* **FRAGMENTO DE PÁGINA**
Sí. Así es. Las cosas son más sencillas. Pensemos en una institución a la que no puede tildársela en modo alguno de siniestra ni secreta: la Eisenhower Fellowships (Becas Eisenhower) que, fundada en 1953, en los Estados Unidos de Norteamérica se dedica a la identificación de líderes de opinión en los países atlantistas: una vez detectados, los capta y les ofrece la difícilmente rechazable oferta de financiarles programas de “formación” que optimiza sus títulos profesionales, los prestigia, amplía sus contactos y los pone al servicio de la hoja de ruta que marca el Nuevo Orden Mundial.
Se trata de una elite internacional que no se conforma con captar políticos: presidentes, ministros, secretarios de estado… También llama a sus filas a líderes universitarios, empresariales, periodísticos. ¿Quién va a negarse a un prometedor horizonte profesional que te aseguran tus patronos si eres dócil? Y este tipo de instituciones hacen todo eso con el marchamo de construir un “mundo mejor”, “próspero”, “libre” y “en paz”. ¿Quién puede oponerse a esas metas tan desiderables? Sólo una mala bestia reaccionaria o un perroflauta que no tiene donde caerse muerto podrían estar en contra de una institución que inspira una actividad coordinada hacia semejantes propósitos de bien universal, válganos Dios.
España no podía faltar en la Eisenhower Fellowshisp. Nada más y nada menos que en la Universidad de Alicante, en 1997, se celebró un Congreso Mundial Eisenhower, bajo la batuta del arquitecto urbanista, economista y sociólogo Alfonso Vegara y la de Andrés Pedreño, director del Instituto de Economía Internacional de la Universidad de Alicante, sede universitaria española que acogió dicho Congreso. Y, en ese mismo evento, el Presidente Adrian Basora concedió a España la distinción de un “Single Nation Program”. La asociación en España está presidida por el abogado Rafael Cremades (a quien la revista FORBES designó como uno de los abogados más influyentes en todo el mundo) y, entre los becarios más conspicuos, se encuentran los españoles Fernando Ballestero (embajador jefe de la representación permanente de España en la OCDE), Manuel Desantes (director de la Oficina Europea de Patentes), Rafael Repullo (director del Centro de Estudios Monetarios y Financieros). Forma parte también de los Becarios Eisenhower la politóloga y profesora universitaria Eduarne Uriarte, más conocida por ser asidua contertulia de programas televisivos.

[Registros de texto y de señalamiento de elementos]
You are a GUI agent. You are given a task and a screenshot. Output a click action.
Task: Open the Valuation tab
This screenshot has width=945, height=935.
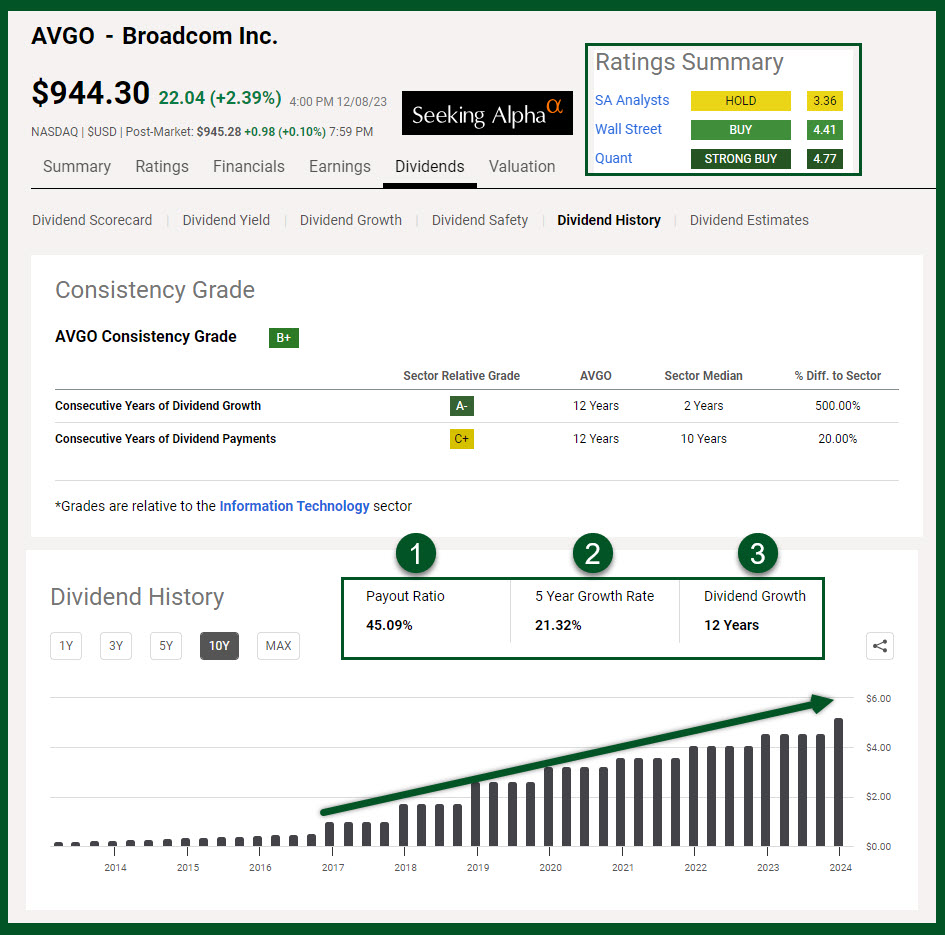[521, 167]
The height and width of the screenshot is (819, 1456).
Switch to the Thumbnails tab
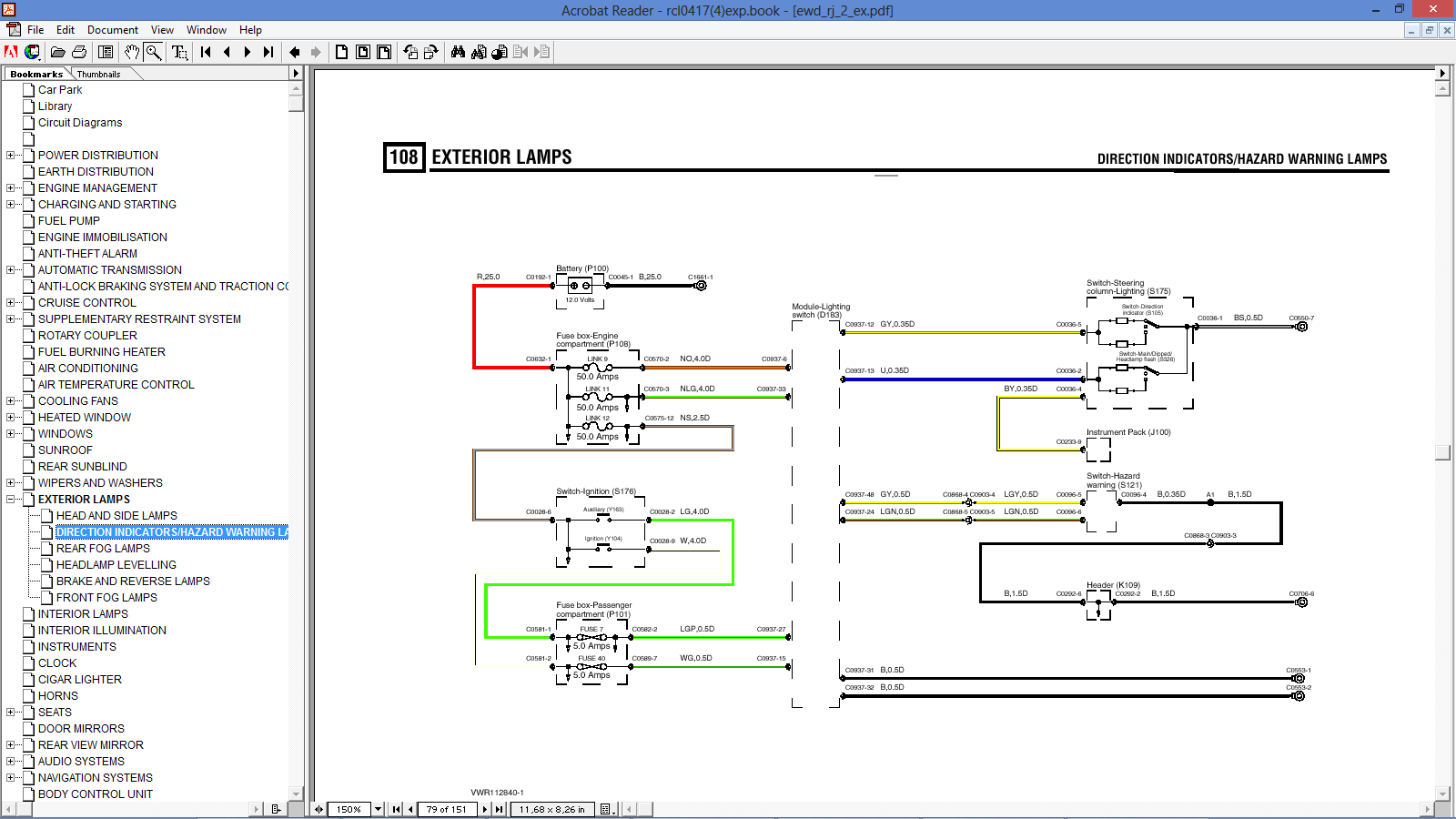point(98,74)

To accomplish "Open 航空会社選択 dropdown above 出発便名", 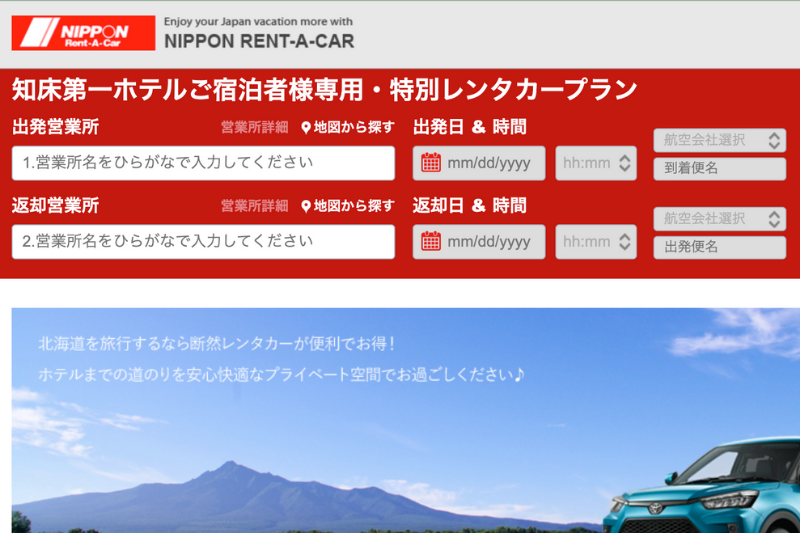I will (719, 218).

* **OBJETIVO**
Escribe, por favor, cómo sigue el texto sobre las Becas Eisenhower a partir de su última oración.

* **RESPUESTA ESCRITA**
La asociación concede en España el “First Amendment Award” a un factótum de “nuestra” prensa nacional cada año; ya lo han recibido Pedro J. Ramírez, Juan Luis Cebrián o Gloria Lomana.
¿Ve usted? Cuando la próxima vez piense usted que existen conspiraciones, no se figure usted a una cuadrilla de encapuchados, celebrando horrendos ceremoniales en lóbregos cubículos. Piense, más bien, en personas decentes que ve usted todos los días o los lee en sus columnas de opinión, todos aspirando juntos por un mundo mejor y en paz, por supuesto que sí. Basta con afiliar a unos cuantos “profesionales liberales”, prestigiarlos ante la opinión pública y darle las consignas para que usted tenga hasta en la sopa lo malo que es Al Asad en Siria, o lo malo malísimo que es Putin y la Rusia de Putin. Y usted estará encantado… Y, ya sabe, aquí el que tiene turbios intereses es Pablo Iglesias con Venezuela y con Irán.
Mientras nuestras elites políticas, profesionales y culturales estén financiadas por entidades extranjeras no tendremos en modo alguno elites propias, sino gavillas de cipayos al servicio de intereses extra-españoles.